Existía una vez un bello jardín, en el que se extendía bellas amapolas rojas, tiernas, dulces e infantiles hasta el horizonte. Un jardín con el cielo despejado, un sol radiante, una brisa silenciosa. Tan hermoso que me hacía llorar y tan precioso que jamás me creí capaz de construir uno igual. Hasta que lo destruirte.
Los huracanes se llevaron los pétalos de las amapolas, las lluvias torrenciales convirtieron la hierva en barro y el frío de la soledad congeló tal jardín. Hasta la propia luz del sol se apagó y lo que una vez fue un bello jardín, ahora no eran más que escombros de un amor fallido. Y como todo amante herido, jamás me creí capaz de construir nada tan bello, condenándome al dolor de tu pérdida.
Más una vez, un curioso extranjero visitó el jardín, y, aunque no entendí que vió en él, plantó una semilla, que creí ahogada entre las cenizas que dejaste.
Pero la semilla fue fuerte y creció y pronto una delicada margarita surgió entre tan feo paisaje, como un atisbo de esperanza, y, las semillas que el extranjero solía plantar en mi jardín, comenzaron a crecer y a mostrar sus bellos colores, el mismo sol volvió de nuevo.

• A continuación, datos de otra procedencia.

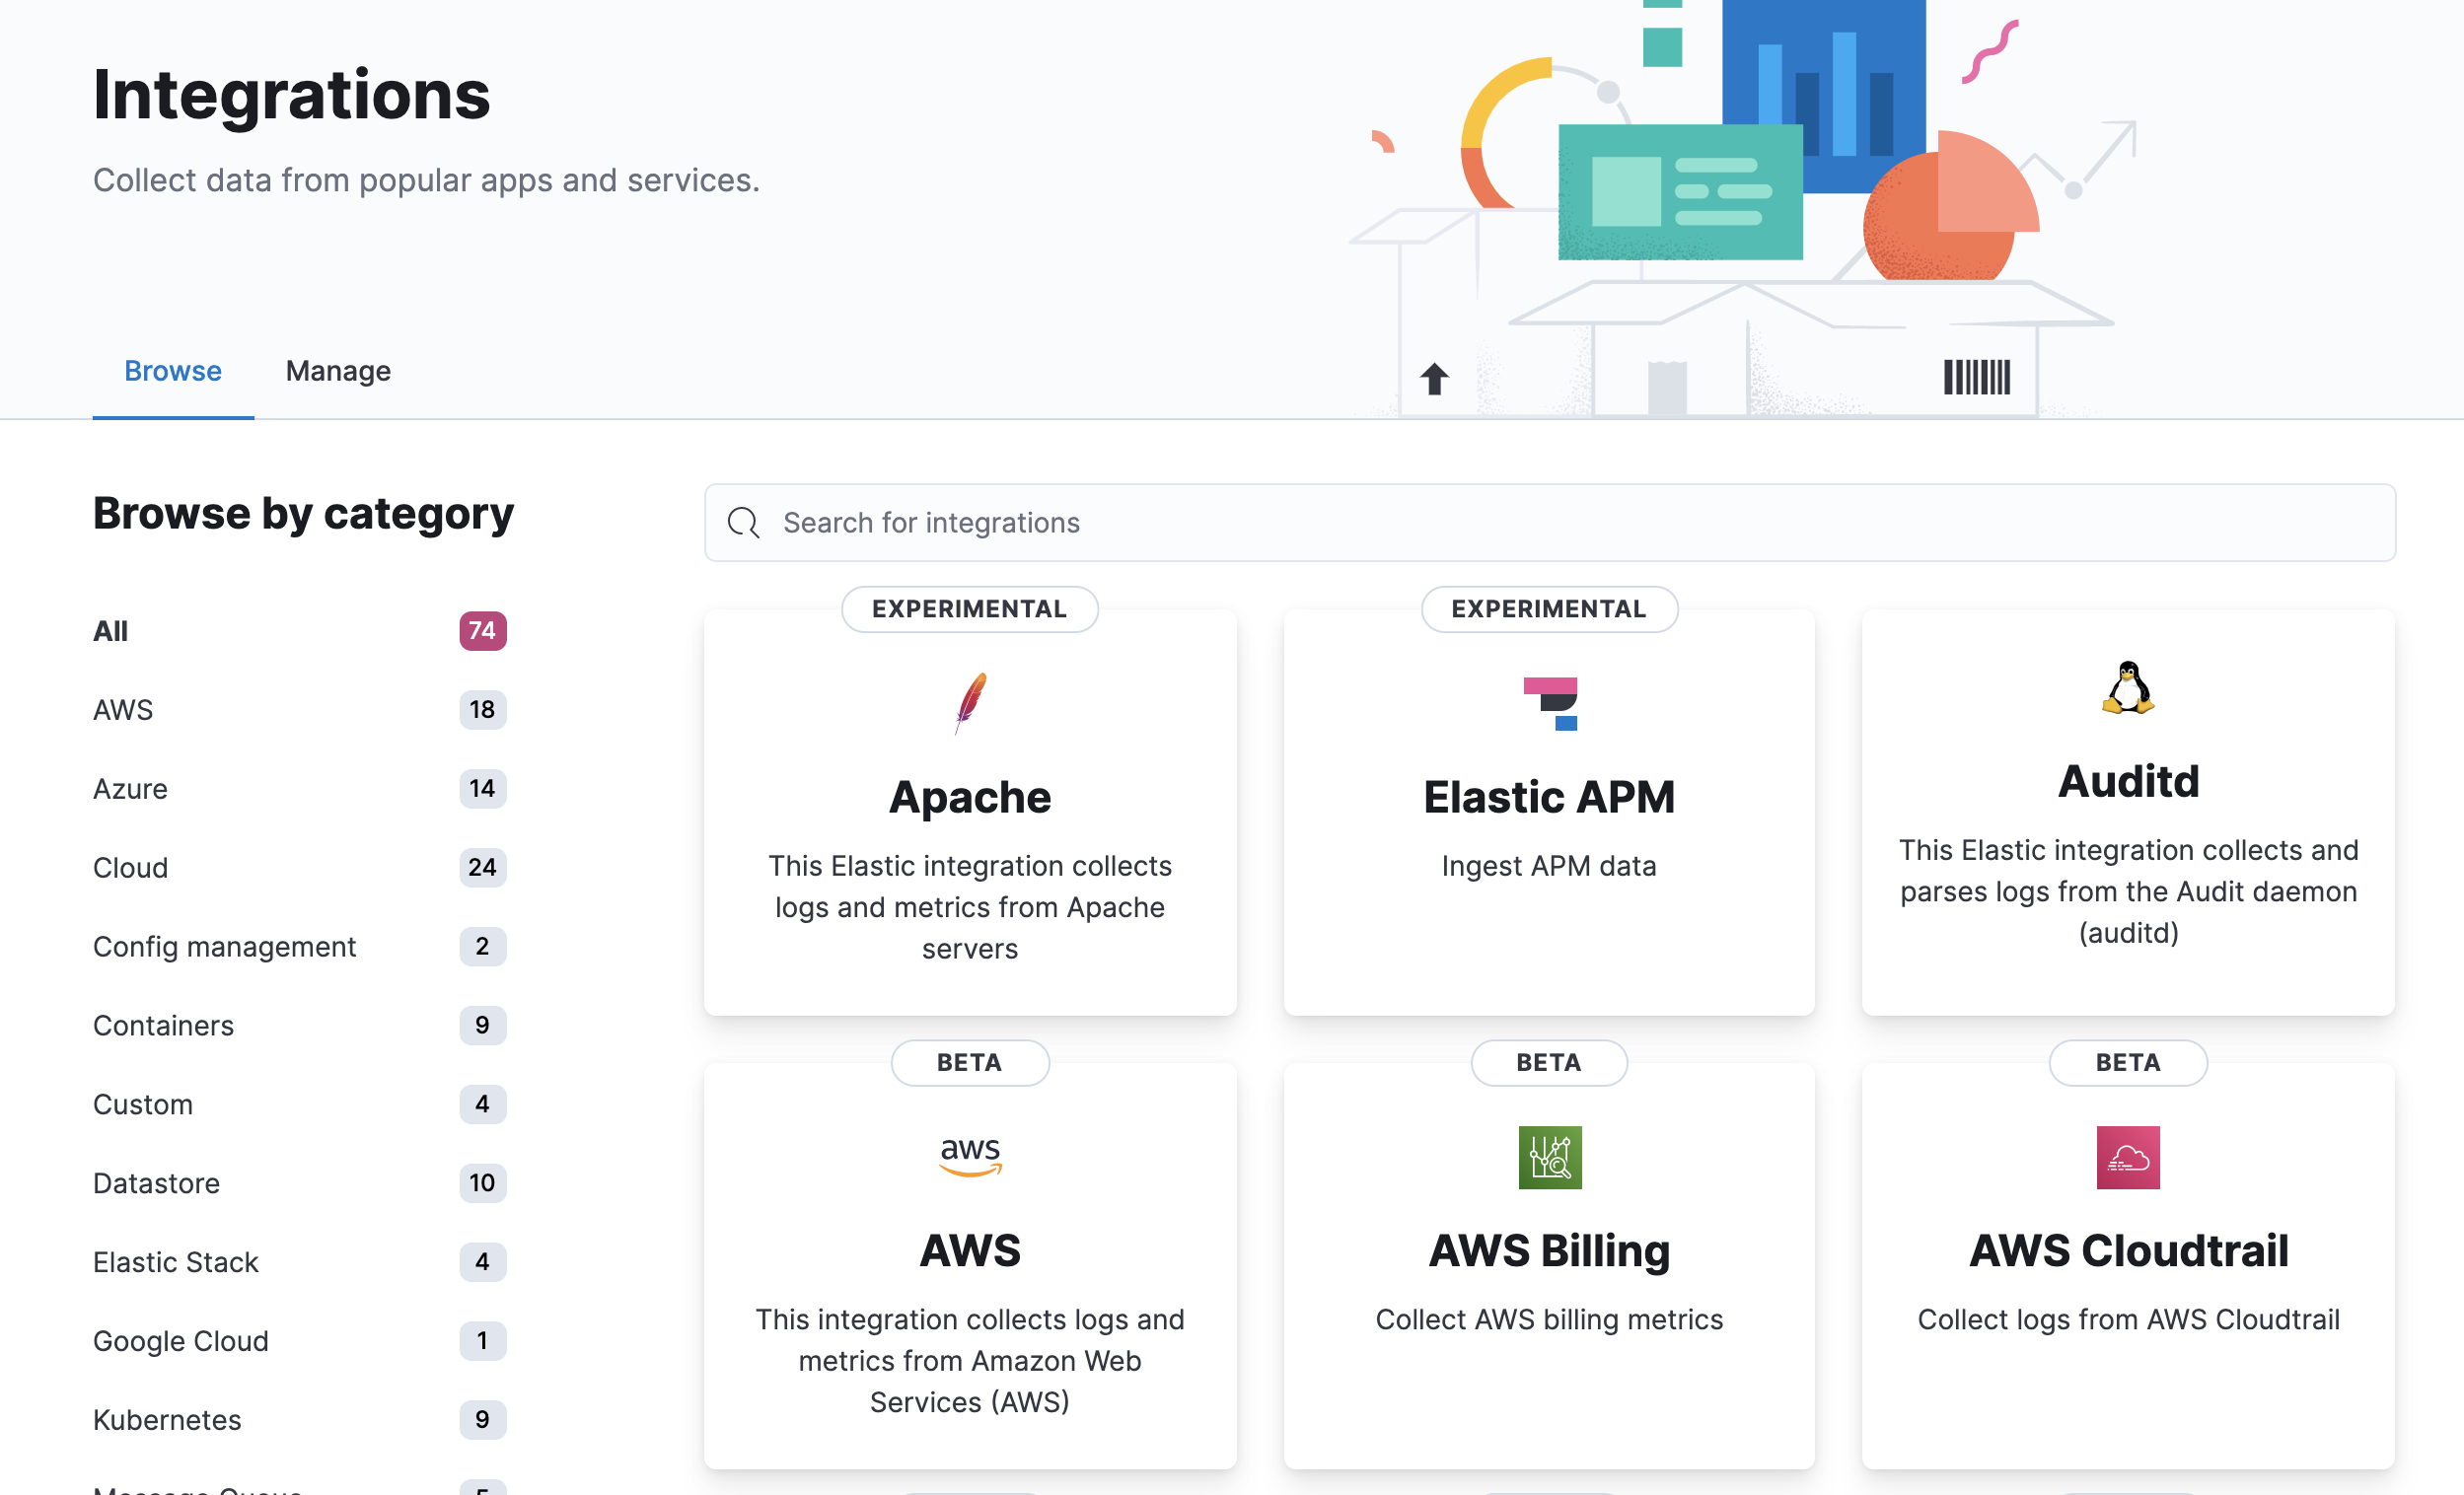Viewport: 2464px width, 1495px height.
Task: Choose the Containers category
Action: [163, 1025]
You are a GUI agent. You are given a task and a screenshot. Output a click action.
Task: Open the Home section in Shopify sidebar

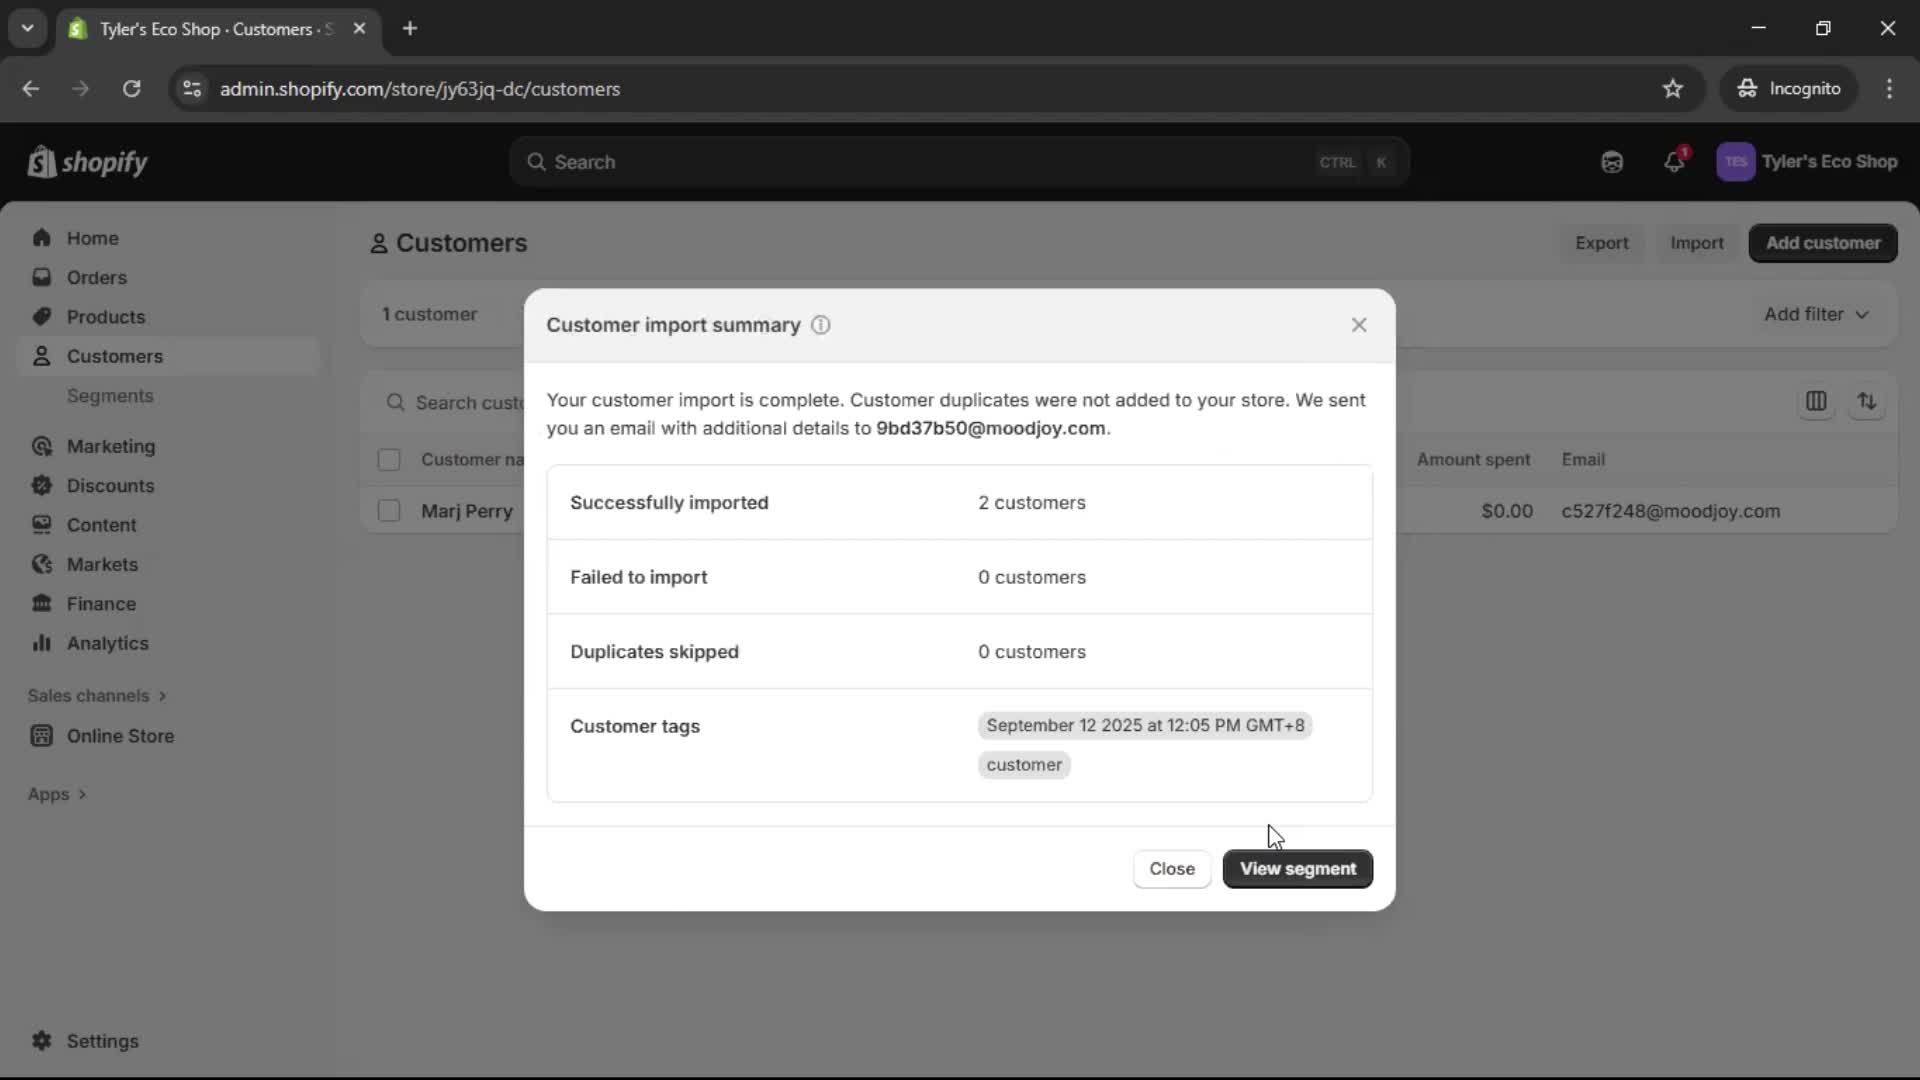[90, 238]
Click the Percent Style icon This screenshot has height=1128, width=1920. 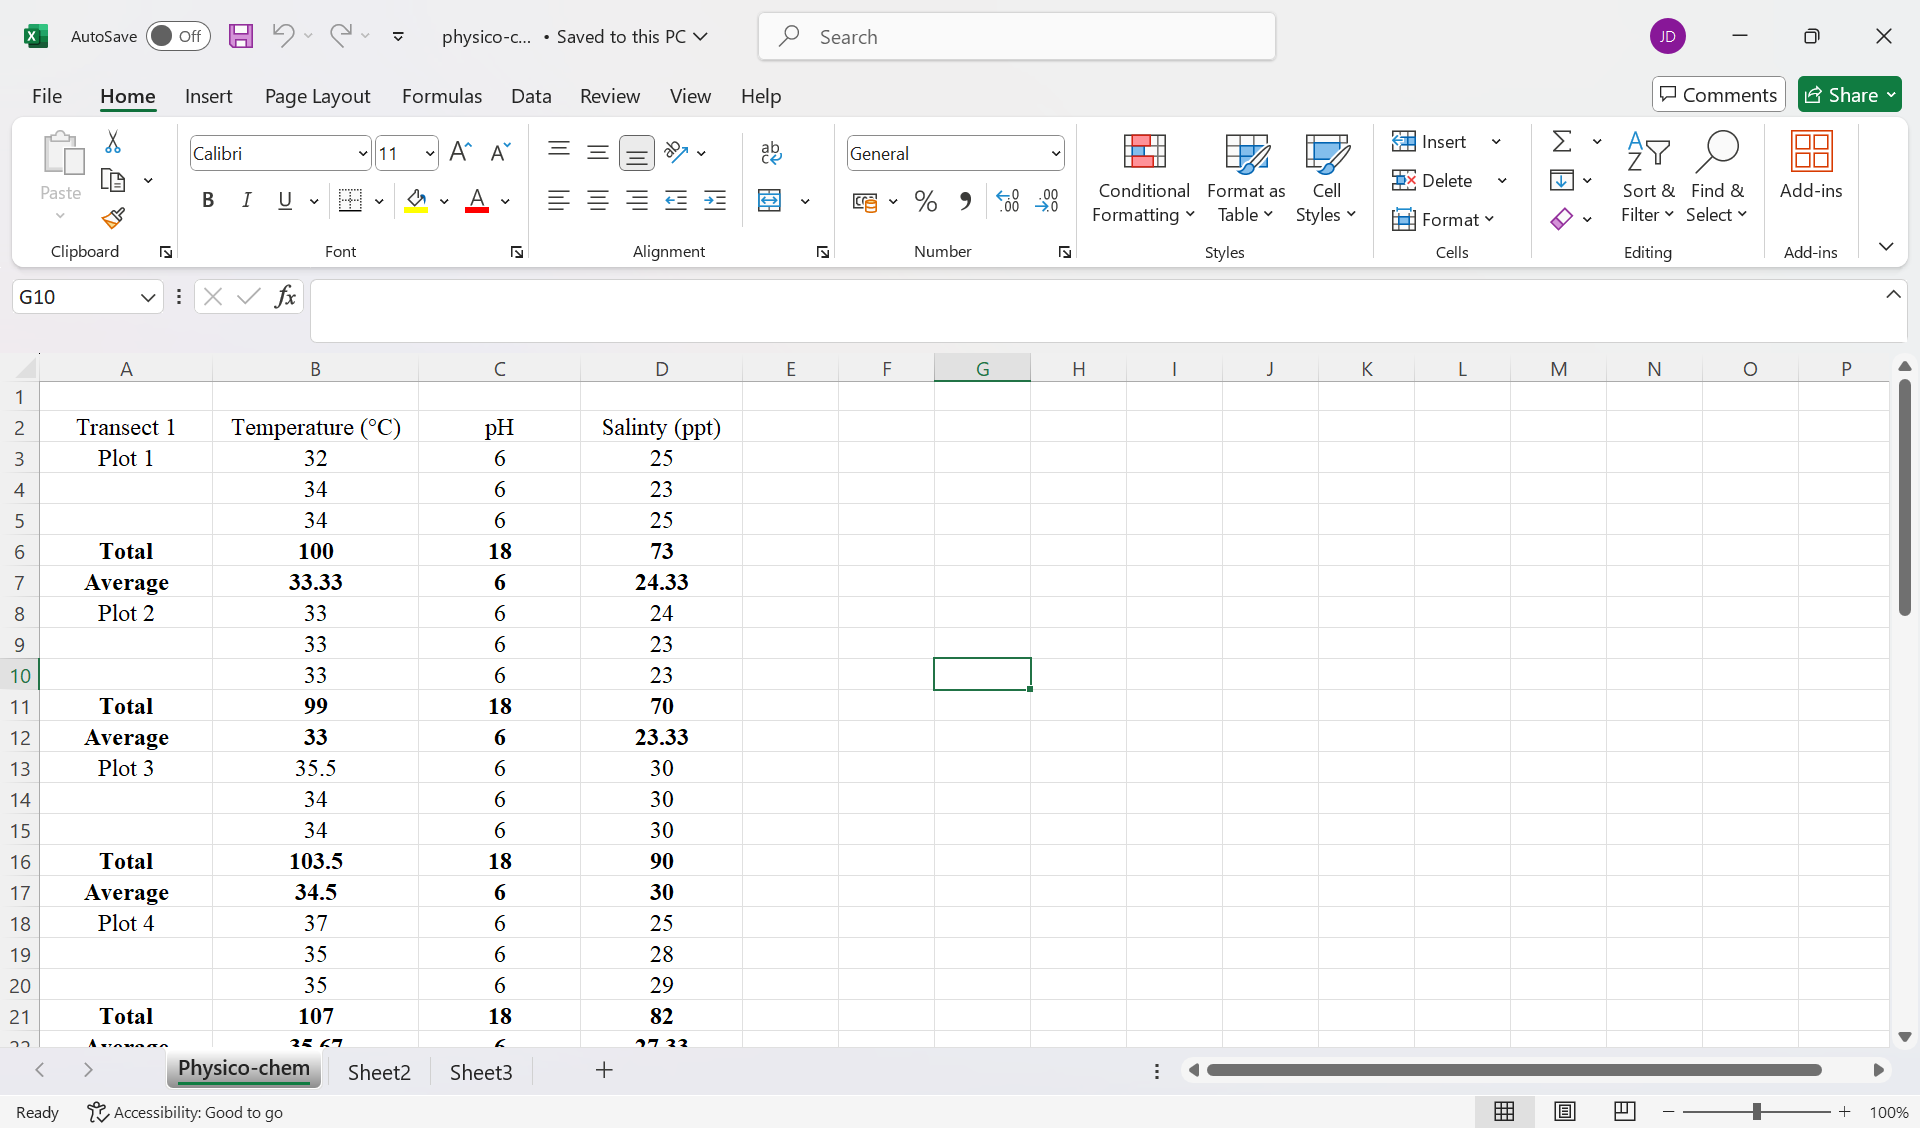click(926, 201)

Ahora no soy amante herido, uno de esos que creen que jamás sentirán nada tan bello, pues hoy en mi jardín no hay amapolas rojas, no las hay, pero hay inocentes margaritas blancas, pasionales rosas rojas, imponentes girasoles, preciosas hortensias, elegantes tulipanes, extraños lirios, delicados claveles y un sinfín más de bellas flores que convierten nuestro viejo jardín, en uno nuevo, uno que ya no te pertenece.
He incluso si este nuevo jardín, que todavía crece, un día vuelve a destruirse, no seré un amante fallido de nuevo, es mas plantaré yo la primera semilla, así cuando el próximo extranjero llegué, no se encontrará un jardín destruido, sino uno ya bello y precioso, donde seguir construyendo.